(Source records)
----------
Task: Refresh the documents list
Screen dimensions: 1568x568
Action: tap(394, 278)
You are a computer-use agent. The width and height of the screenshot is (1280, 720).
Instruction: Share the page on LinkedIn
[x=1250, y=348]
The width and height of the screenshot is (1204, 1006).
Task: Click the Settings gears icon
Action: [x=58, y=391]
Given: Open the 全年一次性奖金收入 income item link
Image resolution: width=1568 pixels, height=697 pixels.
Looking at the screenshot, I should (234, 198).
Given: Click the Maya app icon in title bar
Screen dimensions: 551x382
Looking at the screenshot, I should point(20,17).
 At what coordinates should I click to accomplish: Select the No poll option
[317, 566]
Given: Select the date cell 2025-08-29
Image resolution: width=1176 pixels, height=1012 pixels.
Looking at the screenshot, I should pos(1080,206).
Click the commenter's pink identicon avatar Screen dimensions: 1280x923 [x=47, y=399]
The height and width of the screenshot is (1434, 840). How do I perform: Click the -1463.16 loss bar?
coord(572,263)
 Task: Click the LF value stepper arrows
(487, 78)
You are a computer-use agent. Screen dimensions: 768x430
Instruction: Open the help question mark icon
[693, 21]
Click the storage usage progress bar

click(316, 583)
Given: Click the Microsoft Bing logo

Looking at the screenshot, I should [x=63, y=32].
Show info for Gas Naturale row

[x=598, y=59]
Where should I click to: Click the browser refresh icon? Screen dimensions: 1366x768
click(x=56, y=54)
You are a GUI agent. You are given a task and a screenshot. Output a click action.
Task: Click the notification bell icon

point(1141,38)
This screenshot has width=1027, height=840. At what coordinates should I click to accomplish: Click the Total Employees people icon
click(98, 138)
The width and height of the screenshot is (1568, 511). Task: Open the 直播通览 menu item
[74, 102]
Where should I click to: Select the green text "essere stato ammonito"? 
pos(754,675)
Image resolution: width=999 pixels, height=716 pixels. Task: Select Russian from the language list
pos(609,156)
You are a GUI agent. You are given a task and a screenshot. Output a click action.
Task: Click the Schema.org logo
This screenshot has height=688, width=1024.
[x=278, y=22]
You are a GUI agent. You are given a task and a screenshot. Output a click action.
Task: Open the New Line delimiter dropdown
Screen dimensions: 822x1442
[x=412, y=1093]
----------
Directions
Copy the lines above exactly, from the very first through the one containing "Given: Click the Maya app icon in title bar", and include no other line.

Solution to this exercise
Task: Refresh the documents list
Screen dimensions: 1568x568
Action: tap(394, 278)
You are a computer-use agent. The width and height of the screenshot is (1280, 720).
Instruction: Share the page on LinkedIn
[x=1250, y=348]
The width and height of the screenshot is (1204, 1006).
Task: Click the Settings gears icon
Action: [x=58, y=391]
Given: Open the 全年一次性奖金收入 income item link
Image resolution: width=1568 pixels, height=697 pixels.
Looking at the screenshot, I should (234, 198).
Given: Click the Maya app icon in title bar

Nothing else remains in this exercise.